WO ICH EINWÄNDE MACHE

Damit ist nicht gesagt, daß ich diese Musik für gesund halte, am wenigsten gerade da, wo sie von Wagner redet. Meine Einwände gegen die Musik Wagners sind physiologische Einwände: wozu dieselben erst noch unter ästhetische Formeln verkleiden? Ästhetik ist ja nichts als eine angewandte Physiologie. — Meine «Tatsache», mein «petit fait vrai» ist, daß ich nicht mehr leicht atme, wenn diese Musik erst auf mich wirkt; daß alsbald mein Fuß gegen sie böse wird und revoltiert: er hat das Bedürfnis nach Takt, Tanz, Marsch — nach Wagners Kaisermarsch kann nicht einmal der junge deutsche Kaiser marschieren — , er verlangt von der Musik vorerst die Entzückungen, welche in gutem Gehn, Schreiten, Tanzen liegen.
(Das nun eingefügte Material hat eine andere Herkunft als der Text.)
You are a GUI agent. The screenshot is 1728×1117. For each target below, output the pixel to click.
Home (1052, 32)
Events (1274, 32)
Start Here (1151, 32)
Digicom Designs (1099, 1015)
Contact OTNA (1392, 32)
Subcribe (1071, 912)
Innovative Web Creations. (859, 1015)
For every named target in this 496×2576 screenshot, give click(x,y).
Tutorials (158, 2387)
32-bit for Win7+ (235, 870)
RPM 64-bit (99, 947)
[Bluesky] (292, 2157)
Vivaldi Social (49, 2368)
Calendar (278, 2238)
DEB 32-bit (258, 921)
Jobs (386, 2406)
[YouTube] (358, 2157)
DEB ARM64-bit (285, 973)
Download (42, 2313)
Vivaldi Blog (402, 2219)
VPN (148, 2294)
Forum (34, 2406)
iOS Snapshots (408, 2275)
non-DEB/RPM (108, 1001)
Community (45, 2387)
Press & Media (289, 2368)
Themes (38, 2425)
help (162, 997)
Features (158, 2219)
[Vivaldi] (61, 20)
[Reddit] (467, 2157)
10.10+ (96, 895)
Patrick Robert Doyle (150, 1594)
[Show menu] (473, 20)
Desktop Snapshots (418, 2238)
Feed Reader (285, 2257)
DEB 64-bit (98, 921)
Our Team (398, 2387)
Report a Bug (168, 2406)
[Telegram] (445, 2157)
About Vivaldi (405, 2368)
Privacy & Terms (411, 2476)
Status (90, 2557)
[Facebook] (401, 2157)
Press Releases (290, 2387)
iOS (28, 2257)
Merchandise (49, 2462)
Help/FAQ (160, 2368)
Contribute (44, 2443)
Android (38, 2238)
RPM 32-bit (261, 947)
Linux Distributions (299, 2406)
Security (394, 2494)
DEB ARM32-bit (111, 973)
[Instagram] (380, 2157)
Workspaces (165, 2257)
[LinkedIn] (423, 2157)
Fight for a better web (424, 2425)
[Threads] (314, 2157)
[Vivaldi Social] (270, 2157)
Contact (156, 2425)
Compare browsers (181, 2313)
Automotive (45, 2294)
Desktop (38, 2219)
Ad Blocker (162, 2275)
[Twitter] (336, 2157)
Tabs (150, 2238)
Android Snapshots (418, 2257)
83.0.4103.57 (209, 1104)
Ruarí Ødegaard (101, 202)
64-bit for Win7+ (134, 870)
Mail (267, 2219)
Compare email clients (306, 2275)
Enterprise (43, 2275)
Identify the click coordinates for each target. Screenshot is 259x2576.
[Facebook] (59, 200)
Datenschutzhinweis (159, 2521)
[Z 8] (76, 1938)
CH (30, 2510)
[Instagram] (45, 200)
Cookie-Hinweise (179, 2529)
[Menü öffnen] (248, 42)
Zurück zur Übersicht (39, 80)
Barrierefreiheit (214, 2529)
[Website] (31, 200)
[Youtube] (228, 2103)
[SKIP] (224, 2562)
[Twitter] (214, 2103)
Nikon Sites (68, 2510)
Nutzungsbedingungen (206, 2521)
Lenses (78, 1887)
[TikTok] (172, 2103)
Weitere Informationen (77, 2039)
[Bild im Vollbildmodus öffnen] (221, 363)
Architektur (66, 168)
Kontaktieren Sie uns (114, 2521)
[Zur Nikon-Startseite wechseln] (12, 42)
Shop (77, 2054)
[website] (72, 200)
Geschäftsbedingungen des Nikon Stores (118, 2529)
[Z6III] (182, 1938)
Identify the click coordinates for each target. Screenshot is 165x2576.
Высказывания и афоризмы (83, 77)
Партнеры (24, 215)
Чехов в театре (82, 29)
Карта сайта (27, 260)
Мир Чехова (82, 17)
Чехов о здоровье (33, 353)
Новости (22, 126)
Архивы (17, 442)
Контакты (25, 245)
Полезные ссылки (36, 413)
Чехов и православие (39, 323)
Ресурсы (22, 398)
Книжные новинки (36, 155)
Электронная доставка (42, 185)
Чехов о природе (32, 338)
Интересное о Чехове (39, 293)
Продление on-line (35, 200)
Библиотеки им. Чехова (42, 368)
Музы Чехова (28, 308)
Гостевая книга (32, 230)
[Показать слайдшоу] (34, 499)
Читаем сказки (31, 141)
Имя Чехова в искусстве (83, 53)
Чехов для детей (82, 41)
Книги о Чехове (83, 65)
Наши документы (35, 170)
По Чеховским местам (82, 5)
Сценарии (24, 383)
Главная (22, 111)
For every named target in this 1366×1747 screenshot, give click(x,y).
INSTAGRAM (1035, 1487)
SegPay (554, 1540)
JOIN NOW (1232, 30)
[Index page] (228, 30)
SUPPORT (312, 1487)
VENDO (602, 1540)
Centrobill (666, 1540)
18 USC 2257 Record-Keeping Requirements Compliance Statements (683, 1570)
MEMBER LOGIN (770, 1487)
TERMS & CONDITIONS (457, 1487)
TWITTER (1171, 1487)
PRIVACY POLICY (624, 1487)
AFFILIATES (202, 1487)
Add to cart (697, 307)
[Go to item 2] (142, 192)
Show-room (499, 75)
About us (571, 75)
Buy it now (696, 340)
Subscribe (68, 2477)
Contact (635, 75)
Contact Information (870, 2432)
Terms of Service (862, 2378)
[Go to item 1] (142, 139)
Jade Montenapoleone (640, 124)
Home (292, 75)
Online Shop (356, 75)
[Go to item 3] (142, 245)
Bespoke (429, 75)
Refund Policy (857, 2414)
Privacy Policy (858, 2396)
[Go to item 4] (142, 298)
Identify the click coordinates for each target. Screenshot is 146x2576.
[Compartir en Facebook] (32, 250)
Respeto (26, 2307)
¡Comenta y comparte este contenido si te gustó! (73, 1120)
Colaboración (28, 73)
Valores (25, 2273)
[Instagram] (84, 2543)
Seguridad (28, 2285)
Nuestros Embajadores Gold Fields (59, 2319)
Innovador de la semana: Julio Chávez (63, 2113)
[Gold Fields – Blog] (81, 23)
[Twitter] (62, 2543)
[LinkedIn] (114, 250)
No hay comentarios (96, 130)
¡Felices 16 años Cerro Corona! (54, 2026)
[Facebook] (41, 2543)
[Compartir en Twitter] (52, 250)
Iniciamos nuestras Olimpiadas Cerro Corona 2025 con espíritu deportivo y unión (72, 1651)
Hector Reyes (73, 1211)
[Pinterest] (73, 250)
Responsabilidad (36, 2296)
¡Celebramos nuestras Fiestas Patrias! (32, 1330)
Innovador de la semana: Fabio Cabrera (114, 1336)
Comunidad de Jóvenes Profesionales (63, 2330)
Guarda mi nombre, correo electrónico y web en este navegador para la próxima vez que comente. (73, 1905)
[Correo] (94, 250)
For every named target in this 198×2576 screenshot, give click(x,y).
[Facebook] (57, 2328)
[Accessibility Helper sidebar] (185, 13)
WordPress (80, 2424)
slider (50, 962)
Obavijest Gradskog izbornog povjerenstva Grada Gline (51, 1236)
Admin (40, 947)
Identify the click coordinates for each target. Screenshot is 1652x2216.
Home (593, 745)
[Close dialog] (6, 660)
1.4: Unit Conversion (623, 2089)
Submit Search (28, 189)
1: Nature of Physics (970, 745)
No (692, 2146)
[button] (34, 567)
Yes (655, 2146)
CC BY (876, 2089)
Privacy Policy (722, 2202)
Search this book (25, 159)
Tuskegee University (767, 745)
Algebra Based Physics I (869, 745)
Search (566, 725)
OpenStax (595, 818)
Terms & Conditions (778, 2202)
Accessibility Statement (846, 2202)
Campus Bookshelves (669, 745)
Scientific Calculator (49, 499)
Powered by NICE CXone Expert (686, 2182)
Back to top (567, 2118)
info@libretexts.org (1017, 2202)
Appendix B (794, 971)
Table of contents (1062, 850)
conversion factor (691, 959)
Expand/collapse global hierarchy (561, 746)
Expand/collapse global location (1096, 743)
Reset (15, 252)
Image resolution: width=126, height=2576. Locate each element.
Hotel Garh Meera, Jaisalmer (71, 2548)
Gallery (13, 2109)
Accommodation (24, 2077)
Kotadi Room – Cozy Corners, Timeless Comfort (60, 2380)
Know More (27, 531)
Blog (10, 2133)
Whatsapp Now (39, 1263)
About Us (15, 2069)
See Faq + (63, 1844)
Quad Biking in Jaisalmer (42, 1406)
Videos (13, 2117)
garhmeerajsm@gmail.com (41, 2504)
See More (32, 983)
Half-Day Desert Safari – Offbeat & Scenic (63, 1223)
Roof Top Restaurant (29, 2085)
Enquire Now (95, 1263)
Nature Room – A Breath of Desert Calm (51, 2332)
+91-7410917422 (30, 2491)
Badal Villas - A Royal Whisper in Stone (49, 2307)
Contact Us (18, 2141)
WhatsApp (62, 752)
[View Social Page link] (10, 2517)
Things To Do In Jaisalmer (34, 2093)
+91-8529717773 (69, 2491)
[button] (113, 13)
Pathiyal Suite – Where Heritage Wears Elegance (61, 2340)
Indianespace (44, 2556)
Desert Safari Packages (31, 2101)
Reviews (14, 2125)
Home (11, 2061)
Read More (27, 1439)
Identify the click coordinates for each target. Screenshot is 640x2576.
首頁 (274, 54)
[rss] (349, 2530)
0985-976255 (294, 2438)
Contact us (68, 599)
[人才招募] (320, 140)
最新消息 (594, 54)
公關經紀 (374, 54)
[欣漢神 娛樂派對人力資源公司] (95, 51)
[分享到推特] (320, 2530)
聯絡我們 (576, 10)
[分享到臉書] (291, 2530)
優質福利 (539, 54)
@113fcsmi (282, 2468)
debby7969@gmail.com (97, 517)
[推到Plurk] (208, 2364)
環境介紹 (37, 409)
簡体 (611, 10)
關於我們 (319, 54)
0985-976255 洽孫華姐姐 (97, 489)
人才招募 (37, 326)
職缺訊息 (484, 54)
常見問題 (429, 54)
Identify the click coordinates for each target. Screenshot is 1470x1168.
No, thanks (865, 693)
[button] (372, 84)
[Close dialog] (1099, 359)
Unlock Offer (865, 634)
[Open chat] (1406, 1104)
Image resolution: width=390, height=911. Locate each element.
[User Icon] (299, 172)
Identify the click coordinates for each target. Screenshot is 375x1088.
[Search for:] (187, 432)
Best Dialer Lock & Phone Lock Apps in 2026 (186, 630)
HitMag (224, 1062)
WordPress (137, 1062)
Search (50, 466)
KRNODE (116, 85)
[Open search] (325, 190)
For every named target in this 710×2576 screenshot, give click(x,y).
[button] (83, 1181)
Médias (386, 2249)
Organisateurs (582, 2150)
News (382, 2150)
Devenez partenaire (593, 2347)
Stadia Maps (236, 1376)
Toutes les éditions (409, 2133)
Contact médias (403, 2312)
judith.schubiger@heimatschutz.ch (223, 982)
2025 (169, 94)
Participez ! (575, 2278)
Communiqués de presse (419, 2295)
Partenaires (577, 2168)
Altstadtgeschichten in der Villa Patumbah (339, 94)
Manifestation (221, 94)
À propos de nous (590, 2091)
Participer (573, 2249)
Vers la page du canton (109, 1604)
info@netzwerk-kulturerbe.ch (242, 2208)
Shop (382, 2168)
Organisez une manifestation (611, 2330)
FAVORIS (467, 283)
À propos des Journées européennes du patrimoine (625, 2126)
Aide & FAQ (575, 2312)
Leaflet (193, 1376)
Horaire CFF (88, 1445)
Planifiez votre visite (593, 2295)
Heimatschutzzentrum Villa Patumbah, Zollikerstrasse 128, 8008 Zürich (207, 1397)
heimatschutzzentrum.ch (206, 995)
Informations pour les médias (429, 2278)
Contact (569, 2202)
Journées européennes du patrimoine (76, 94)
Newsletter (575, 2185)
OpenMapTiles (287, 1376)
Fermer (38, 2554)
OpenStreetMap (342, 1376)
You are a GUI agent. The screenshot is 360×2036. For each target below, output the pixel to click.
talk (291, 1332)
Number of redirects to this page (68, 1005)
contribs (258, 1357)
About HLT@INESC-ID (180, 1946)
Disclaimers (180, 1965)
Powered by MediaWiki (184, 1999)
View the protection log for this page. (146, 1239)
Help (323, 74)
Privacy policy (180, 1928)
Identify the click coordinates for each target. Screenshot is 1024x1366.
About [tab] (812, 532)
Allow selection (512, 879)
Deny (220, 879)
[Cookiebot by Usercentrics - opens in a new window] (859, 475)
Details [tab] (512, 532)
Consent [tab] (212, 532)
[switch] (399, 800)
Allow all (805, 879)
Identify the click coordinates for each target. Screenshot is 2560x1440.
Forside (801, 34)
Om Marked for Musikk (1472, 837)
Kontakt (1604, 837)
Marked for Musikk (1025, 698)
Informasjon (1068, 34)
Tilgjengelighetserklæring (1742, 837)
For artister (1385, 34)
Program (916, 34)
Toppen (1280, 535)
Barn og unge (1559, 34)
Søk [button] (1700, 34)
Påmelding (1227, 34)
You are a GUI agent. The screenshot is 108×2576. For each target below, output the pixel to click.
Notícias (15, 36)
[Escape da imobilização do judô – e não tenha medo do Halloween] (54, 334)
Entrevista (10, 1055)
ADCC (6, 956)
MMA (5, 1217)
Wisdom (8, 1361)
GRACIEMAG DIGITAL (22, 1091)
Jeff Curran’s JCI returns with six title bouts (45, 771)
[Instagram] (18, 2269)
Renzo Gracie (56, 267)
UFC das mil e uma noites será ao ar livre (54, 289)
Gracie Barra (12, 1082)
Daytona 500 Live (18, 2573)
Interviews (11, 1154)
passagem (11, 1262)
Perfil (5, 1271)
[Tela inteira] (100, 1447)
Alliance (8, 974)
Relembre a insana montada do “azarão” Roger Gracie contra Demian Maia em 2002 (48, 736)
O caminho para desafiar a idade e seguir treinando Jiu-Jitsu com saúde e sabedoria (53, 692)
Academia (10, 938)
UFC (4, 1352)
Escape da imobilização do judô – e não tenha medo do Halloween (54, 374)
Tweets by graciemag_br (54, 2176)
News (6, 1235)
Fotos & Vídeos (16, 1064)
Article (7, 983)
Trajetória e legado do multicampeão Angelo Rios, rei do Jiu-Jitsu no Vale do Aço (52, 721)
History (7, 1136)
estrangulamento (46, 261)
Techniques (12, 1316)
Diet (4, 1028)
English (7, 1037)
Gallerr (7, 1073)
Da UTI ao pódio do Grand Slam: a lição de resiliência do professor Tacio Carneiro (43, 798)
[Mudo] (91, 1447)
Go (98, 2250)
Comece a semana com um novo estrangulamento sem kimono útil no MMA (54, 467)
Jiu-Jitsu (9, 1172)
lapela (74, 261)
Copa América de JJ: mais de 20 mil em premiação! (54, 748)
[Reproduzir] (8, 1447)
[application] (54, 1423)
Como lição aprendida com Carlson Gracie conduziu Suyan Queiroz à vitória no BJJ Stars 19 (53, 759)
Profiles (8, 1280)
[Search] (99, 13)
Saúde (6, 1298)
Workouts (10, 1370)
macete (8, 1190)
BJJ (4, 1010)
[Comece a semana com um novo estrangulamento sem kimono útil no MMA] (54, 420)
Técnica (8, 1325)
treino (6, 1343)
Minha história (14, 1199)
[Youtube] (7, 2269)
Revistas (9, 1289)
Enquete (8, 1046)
Protestiert aber nicht auch mein Magen? mein Herz? mein Blutlauf? betrübt sich nicht mein Eingeweide? Werde ich nicht unversehens heiser dabei… Um Wagner zu hören, brauche ich pastilles Gérandel… Und so frage ich mich: was will eigentlich mein ganzer Leib von der Musik überhaupt? Denn es gibt keine Seele… Ich glaube, seine Erleichterung: wie als ob alle animalischen Funktionen durch leichte, kühne, ausgelaßne, selbstgewisse Rhythmen beschleunigt werden sollten; wie als ob das eherne, das bleierne Leben durch goldne zärtliche ölgleiche Melodien seine Schwere verlieren sollte. Meine Schwermut will in den Verstecken und Abgründen der Vollkommenheit ausruhn: dazu brauche ich Musik. Aber Wagner macht krank.